Desse modo, na prática, o pleito de liquidação antecipada das garantias em comento configura, com a devida vênia dos que pensam diferente, ato desviado de finalidade, porque almeja aniquilar a faculdade de escolha da garantia expressamente outorgada ao executado pelo caput do artigo 9º da LEF, tornando letra morta o inciso II desse comando legal, restringindo o livre exercício dos direitos de ação e de ampla defesa, transgredindo a garantia ao devido processo legal, a ponto de inibir o acesso ao duplo grau de jurisdição, assegurados pelos incisos XXXV, LIV e LV do artigo 5º da Constituição da República, fazendo pouco dos cânones que habitam o artigo 37 e instituindo, por via transversa, verdadeiro empréstimo compulsório, ao arrepio do artigo 148 da mesma Carta. 

Apesar dessas considerações, encontram-se decisões judiciais contraditórias a respeito do assunto, acarretando incerteza e insegurança jurídicas, além de tratamento anti-isonômico. 

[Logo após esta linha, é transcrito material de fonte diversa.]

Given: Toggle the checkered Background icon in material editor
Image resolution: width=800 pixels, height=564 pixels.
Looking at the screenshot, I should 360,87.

Destarte, em face da relevância da matéria e da multiplicidade de processos com idêntica questão de direito, é desejável que o Egrégio Superior Tribunal de Justiça selecione recursos especiais sobre o tema e os afete para julgamento pelo sistema dos recursos repetitivos, para que se cumpra a regra inscrita no caput do artigo 926 do CPC, quando espera-se ver a jurisprudência uniformizada na linha do acórdão prolatado pela Colenda 1ª Seção daquela Corte Superior  que, ao julgar os Embargos de Divergência em REsp nº 1.163.553/RJ (Relator para Acórdão ministro Mauro Campbell Marques), assentou a inadmissibilidade da substituição da fiança bancária por depósito em dinheiro, pois “a substituição pretendida pela Fazenda Nacional só seria cabível se houvesse razão para afastar a idoneidade da fiança bancária sob pena de impor ao devedor injustificável gravame”.